Fonte de grande preocupação é também o terrorismo que está a atingir Moçambique, o Sahel, Lago Chade e a República Democrática do Congo: “vemos o terrorismo aumentar na ausência de segurança e na incapacidade de lidar com causas de raízes económicas, climáticas e sociais”, disse o responsável.

“Reversão da erosão do regime de desarmamento e não proliferação nuclear” encontra-se também nas prioridades da ONU.

A nona prioridade é o “aproveitamento de oportunidades das tecnologias digitais, enquanto se protege contra seus perigos crescentes”: “o nosso objetivo é que as pessoas em todos os lugares tenham um acesso significativo e seguro à internet até 2030 e ter todas as escolas online o mais rápido possível”.

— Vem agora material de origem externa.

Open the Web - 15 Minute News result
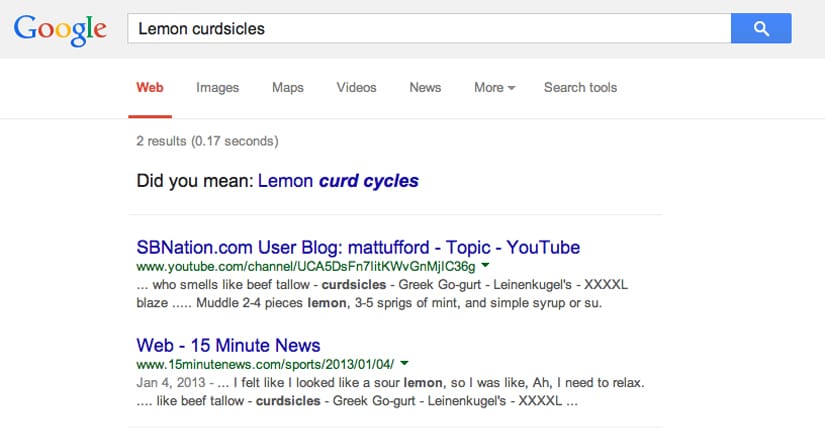The width and height of the screenshot is (825, 443). pyautogui.click(x=228, y=346)
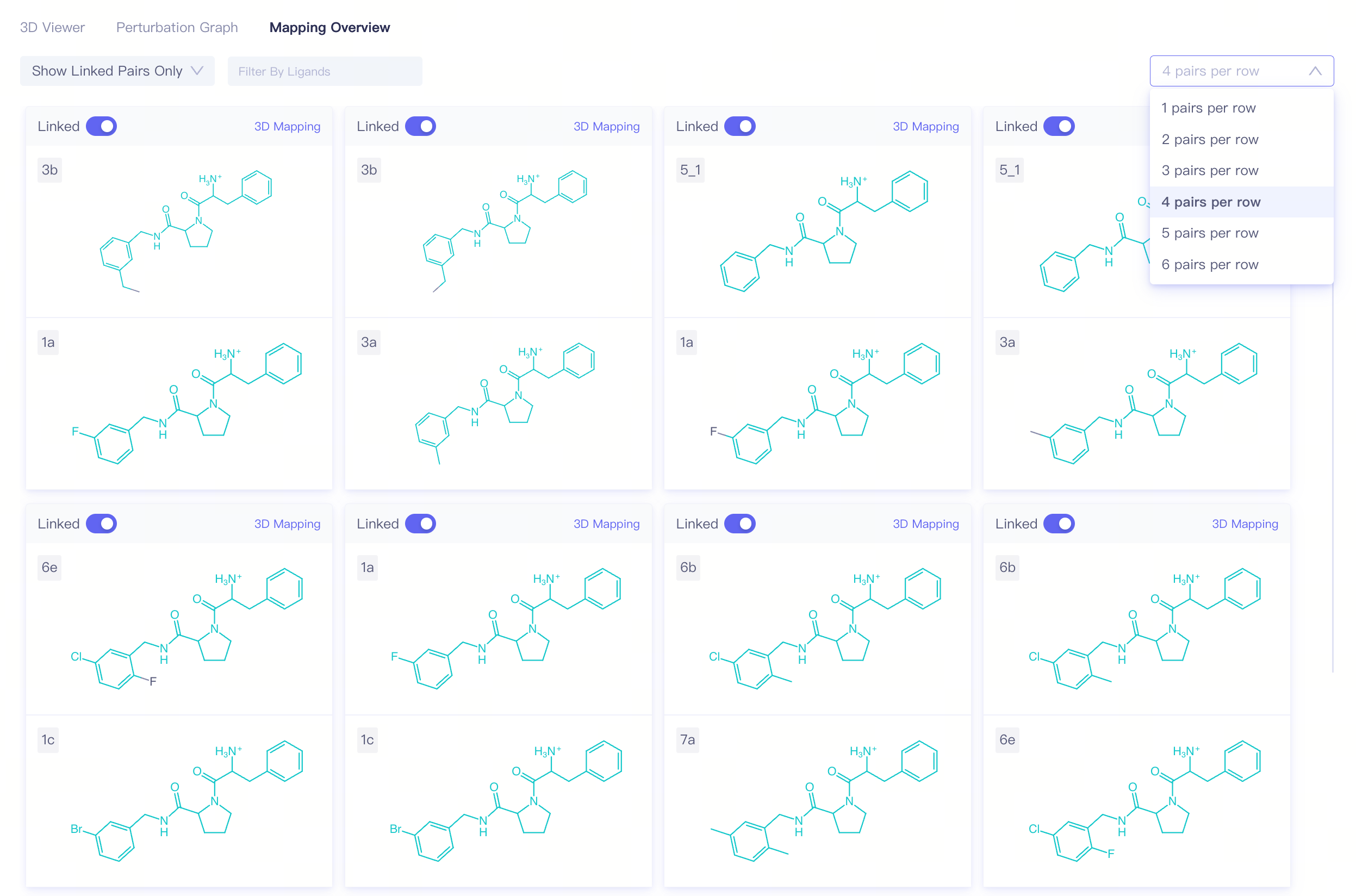Open 3D Mapping for 6b–6e pair
Viewport: 1356px width, 896px height.
(x=1245, y=524)
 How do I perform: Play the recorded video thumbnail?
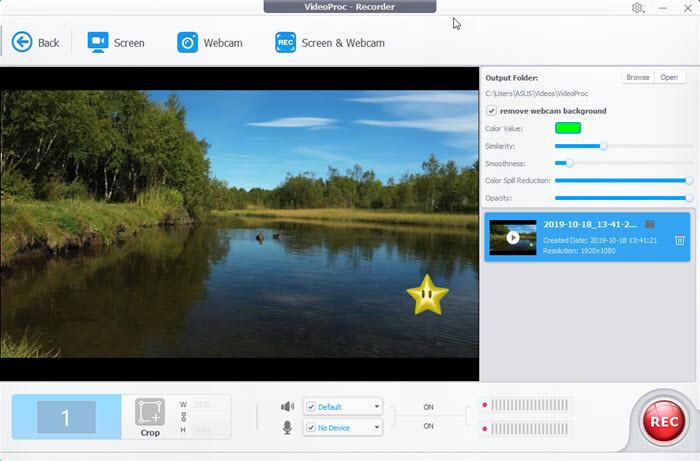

“Precisamos de um cessar-fogo no ciberespaço, inclusive para acabar com os ciberataques em infraestruturas vitais. Precisamos de abordar a propagação digital do ódio, exploração e desinformação”, declarou António Guterres.

Por último, a décima prioridade de 2021 será uma “reconfiguração do século 21″, em multilateralismo e uma voz mais importante para países em desenvolvimento em tomadas de decisões globais.

O secretário-geral da ONU declarou que foram dados passos importantes para o fortalecimento das Nações Unidas e que a pandemia de covid-19 foi o primeiro grande teste às reformas.